Beschluss vom 24.01.2003 -
BVerwG 8 B 141.02ECLI:DE:BVerwG:2003:240103B8B141.02.0

  • Zitiervorschlag

    BVerwG, Beschluss vom 24.01.2003 - 8 B 141.02 - [ECLI:DE:BVerwG:2003:240103B8B141.02.0]

Beschluss

BVerwG 8 B 141.02

  • VG Cottbus - 22.05.2002 - AZ: VG 1 1057/99

In der Verwaltungsstreitsache hat der 8. Senat des Bundesverwaltungsgerichts
am 24. Januar 2003
durch den Vorsitzenden Richter am Bundesverwaltungsgericht
Dr. M ü l l e r und die Richter am Bundesverwaltungsgericht
Dr. P a g e n k o p f und P o s t i e r
beschlossen:

  1. Die Beschwerde der Beigeladenen zu 1 und 2 gegen die Nichtzulassung der Revision in dem Urteil des Verwaltungsgerichts Cottbus vom 22. Mai 2002 wird zurückgewiesen.
  2. Die Beigeladenen zu 1 und 2 tragen die Kosten des Beschwerdeverfahrens mit Ausnahme der außergerichtlichen Kosten der Beigeladenen zu 3, die diese selbst trägt.
  3. Der Wert des Streitgegenstandes wird für das Beschwerdeverfahren auf 170 450 € festgesetzt.

Die Beschwerde hat keinen Erfolg. Die Darlegungen rechtfertigen die Zulassung der Revision nicht.
1. Der Sache kommt die ihr beigemessene grundsätzliche Bedeutung im Sinne von § 132 Abs. 2 Nr. 1 VwGO nicht zu.
a) Die für grundsätzlich befundene Frage,
ob das Baulandgesetz der DDR auch eine rein privatnützige Enteignung für Um- und Ausbaumaßnahmen vorgesehen hat,
kann ohne weiteres beantwortet werden. Dabei wird offen gelassen, ob diese Frage - wie auch das Nachfolgende - im Hinblick darauf, dass es vorrangig um die Auslegung und Anwendung von DDR-Recht geht, eine grundsätzliche Bedeutung im Sinne von § 132 Abs. 2 Nr. 1 VwGO ergeben kann. Nach dem Urteil vom 5. März 1998 - BVerwG 7 C 30.97 - (BVerwGE 106, 210 <212> = Buchholz 428 § 1 VermG Nr. 142) war eine "Methode, zwar zunächst Volkseigentum am Grundstück zu begründen, dann aber schon alsbald das Gebäude an Privatnutzer zu veräußern, damit diese die Baumaßnahme durchführten, offenkundig weder vom Wortlaut noch vom Sinn und Zweck der einschlägigen Vorschriften des Baulandgesetzes gedeckt; eine wahrheitsgemäße Angabe des wirklichen Enteignungszwecks 'Durchführung von Baumaßnahmen durch die privaten Nutzer' hätte mit anderen Worten sofort kenntlich gemacht, dass die Maßnahme mit dem einschlägigen Gesetzesrecht schlechterdings unvereinbar war". Diese Wertung der Rechtslage bedarf revisionsrechtlich keiner Ergänzung, zumal die Beschwerde die umfangreiche Auslegung des Baulandgesetzes durch die Vorinstanz keiner vertiefenden Würdigung unterzogen hat.

## EXTRAHIERTE EINTRÄGE
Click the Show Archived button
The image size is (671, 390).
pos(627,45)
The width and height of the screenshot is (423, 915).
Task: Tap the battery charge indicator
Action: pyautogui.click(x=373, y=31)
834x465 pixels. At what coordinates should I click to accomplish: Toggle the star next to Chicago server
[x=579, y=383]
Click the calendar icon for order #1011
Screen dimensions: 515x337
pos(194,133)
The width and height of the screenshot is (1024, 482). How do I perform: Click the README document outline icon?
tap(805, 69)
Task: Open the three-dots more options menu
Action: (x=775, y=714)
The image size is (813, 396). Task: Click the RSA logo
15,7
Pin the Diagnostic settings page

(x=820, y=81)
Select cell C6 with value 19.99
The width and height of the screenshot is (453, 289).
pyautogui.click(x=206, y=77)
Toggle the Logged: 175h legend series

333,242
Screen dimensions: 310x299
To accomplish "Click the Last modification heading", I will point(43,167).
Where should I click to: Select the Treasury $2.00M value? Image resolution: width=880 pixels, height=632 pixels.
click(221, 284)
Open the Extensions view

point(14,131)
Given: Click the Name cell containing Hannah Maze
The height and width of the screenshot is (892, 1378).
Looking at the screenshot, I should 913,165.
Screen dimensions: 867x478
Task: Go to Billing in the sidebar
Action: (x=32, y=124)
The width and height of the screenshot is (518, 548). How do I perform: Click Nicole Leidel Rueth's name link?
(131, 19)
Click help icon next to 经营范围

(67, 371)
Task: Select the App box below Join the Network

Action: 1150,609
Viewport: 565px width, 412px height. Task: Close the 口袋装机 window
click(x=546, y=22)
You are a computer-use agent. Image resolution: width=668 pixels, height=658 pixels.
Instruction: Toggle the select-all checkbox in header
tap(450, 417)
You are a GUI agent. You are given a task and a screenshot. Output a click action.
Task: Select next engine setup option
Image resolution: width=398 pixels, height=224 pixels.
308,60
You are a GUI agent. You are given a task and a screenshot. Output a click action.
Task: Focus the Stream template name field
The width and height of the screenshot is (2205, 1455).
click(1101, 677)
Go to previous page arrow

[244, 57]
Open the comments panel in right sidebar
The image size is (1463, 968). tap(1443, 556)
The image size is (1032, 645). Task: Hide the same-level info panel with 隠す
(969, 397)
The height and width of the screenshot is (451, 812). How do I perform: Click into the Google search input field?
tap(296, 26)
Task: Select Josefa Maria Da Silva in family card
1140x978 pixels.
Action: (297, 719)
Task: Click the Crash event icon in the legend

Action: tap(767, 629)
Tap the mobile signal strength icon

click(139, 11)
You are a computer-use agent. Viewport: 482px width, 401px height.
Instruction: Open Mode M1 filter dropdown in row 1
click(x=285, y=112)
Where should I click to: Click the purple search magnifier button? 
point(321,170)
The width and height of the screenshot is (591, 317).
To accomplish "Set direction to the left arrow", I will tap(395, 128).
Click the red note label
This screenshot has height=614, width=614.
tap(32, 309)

## KURZE ÜBUNG
Gib aus dem Beschluss den Abschnitt, der bei „1. Die Beschwerde“ beginnt und bei „450 € festgesetzt.“ endet, wortgetreu wieder.

## AUSGABE UNTEN
1. Die Beschwerde der Beigeladenen zu 1 und 2 gegen die Nichtzulassung der Revision in dem Urteil des Verwaltungsgerichts Cottbus vom 22. Mai 2002 wird zurückgewiesen.
  2. Die Beigeladenen zu 1 und 2 tragen die Kosten des Beschwerdeverfahrens mit Ausnahme der außergerichtlichen Kosten der Beigeladenen zu 3, die diese selbst trägt.
  3. Der Wert des Streitgegenstandes wird für das Beschwerdeverfahren auf 170 450 € festgesetzt.